Re: Synchronous replication, network protocol

From: Simon Riggs <simon(at)2ndQuadrant(dot)com>
To: Heikki Linnakangas <heikki(dot)linnakangas(at)enterprisedb(dot)com>
Cc: Fujii Masao <masao(dot)fujii(at)gmail(dot)com>, PostgreSQL-development <pgsql-hackers(at)postgresql(dot)org>, Pavan Deolasee <pavan(dot)deolasee(at)enterprisedb(dot)com>
Subject: Re: Synchronous replication, network protocol
Date: 2008-12-30 13:54:43
Message-ID: 1230645283.4793.1284.camel@ebony.2ndQuadrant
Views: Raw Message | Whole Thread | Download mbox | Resend email
Thread:
Lists: pgsql-hackers


On Tue, 2008-12-30 at 14:40 +0200, Heikki Linnakangas wrote:
> Simon Riggs wrote:
> >
> > That for me is beginning to sound fairly ugly: difficult to understand
> > and difficult to use. But I see some people might want that in certain
> > circumstances. So I guess we should build it. Any good ideas for the
> > control mechanism?
>
> Using functions seems overly complicated.

We agree on that.

> Since xids are system-wide, I
> don't see much value in specifying them at any finer level, or in
> allowing them for non-superusers. GUC seems like the natural choice.
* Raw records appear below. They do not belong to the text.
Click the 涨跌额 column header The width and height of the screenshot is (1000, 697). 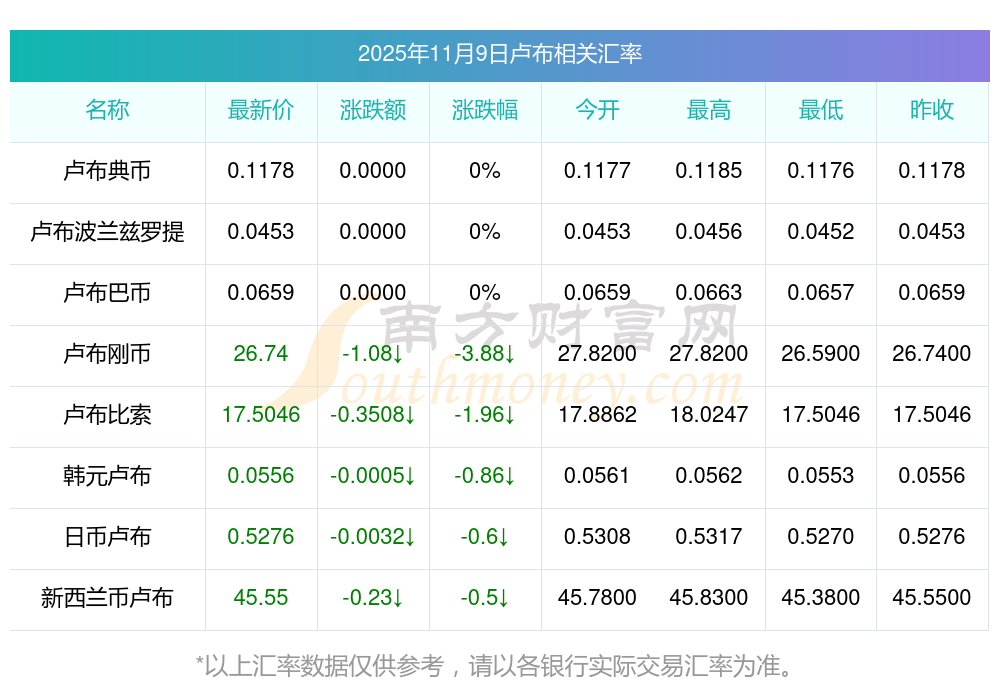click(x=373, y=110)

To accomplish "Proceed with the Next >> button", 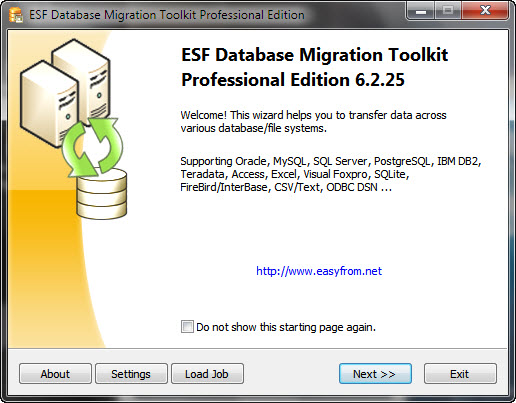I will pyautogui.click(x=375, y=374).
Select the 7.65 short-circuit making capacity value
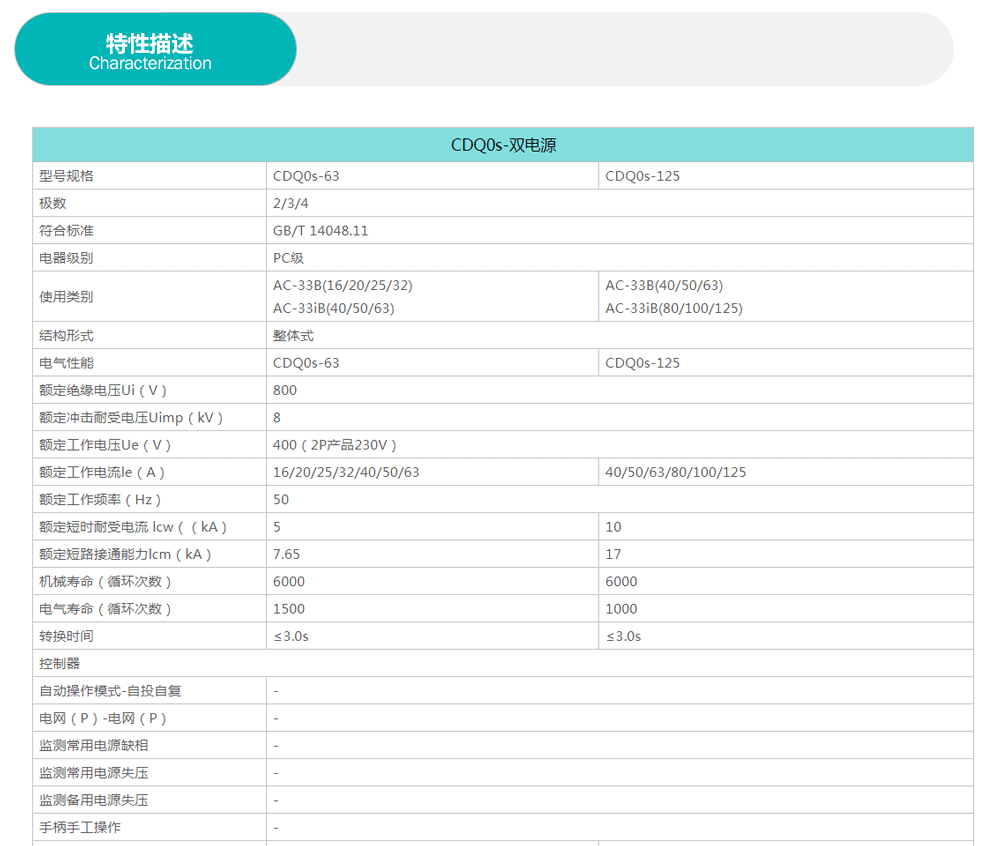This screenshot has width=981, height=846. 286,554
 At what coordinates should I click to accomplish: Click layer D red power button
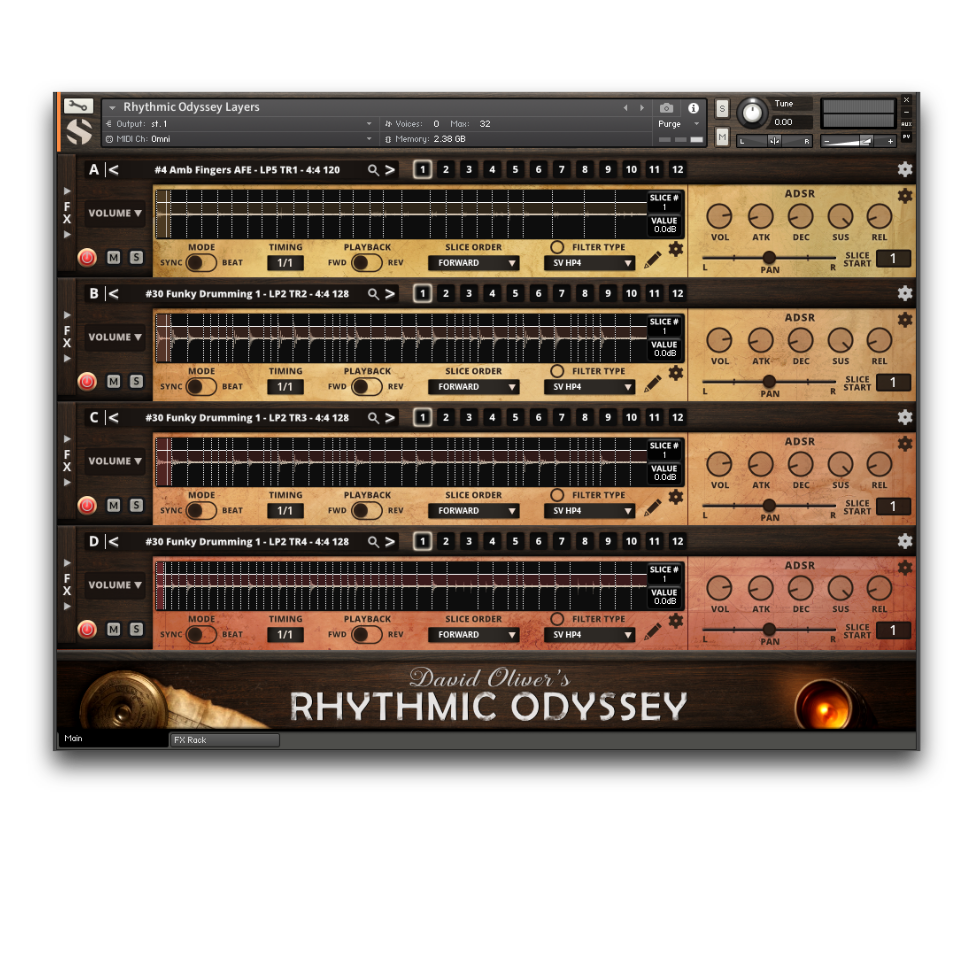pos(87,629)
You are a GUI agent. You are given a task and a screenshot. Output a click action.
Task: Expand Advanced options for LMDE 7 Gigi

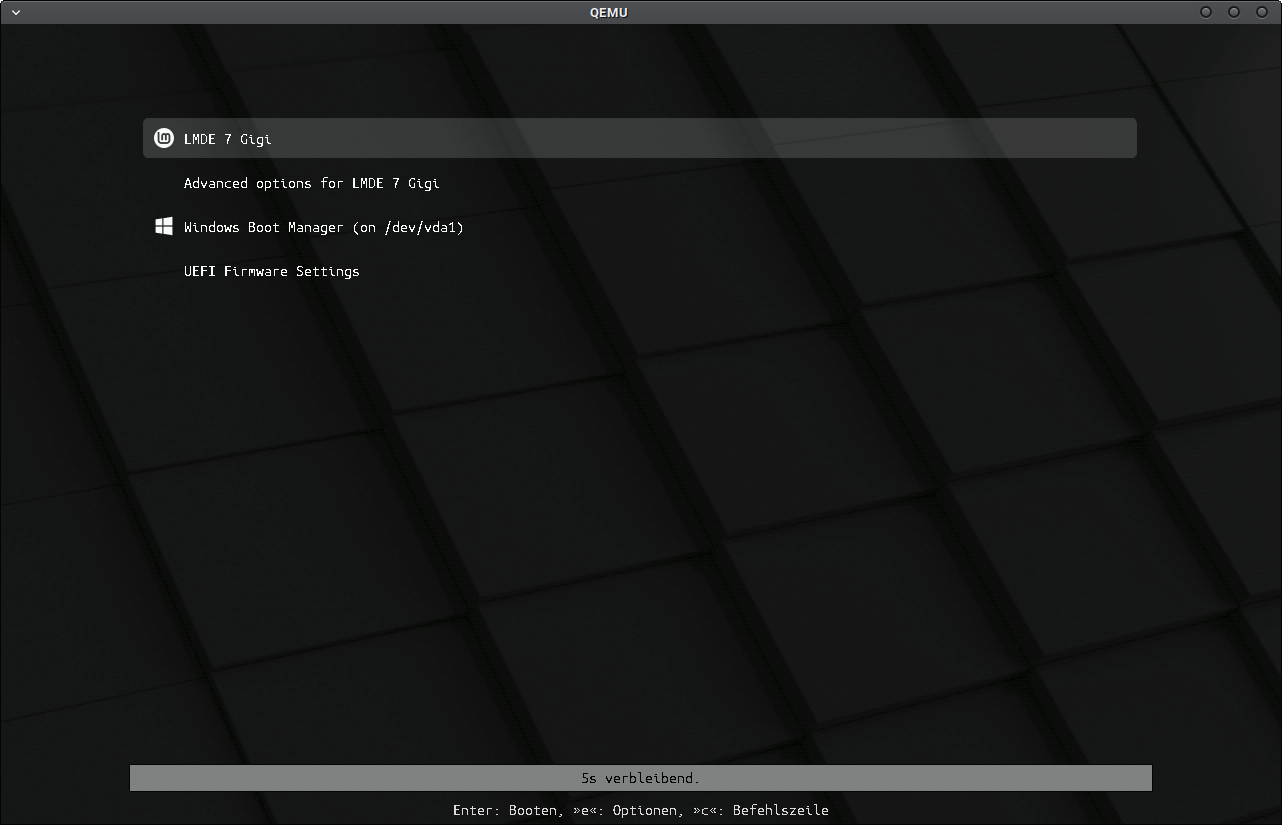point(311,183)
Well, GUCs have security implications that I'm not happy about. I will
relent if you will vouch for that decision.

"standby_xmin_on_primary"

(boolean) - a USERSET GUC that only has meaning during standby query
execution. <name> specifies whether the current standby session's xmin
is included in the calculation of OldestXmin on the *primary* node. If
this parameter is true then the standby query will never be cancelled
because of conflicts between the activity of the primary and standby
(see discussion in chapter XXXX). The downside of using this parameter
is that standby queries can cause table bloat on the primary (see
chapter Data Maintenance for more detail).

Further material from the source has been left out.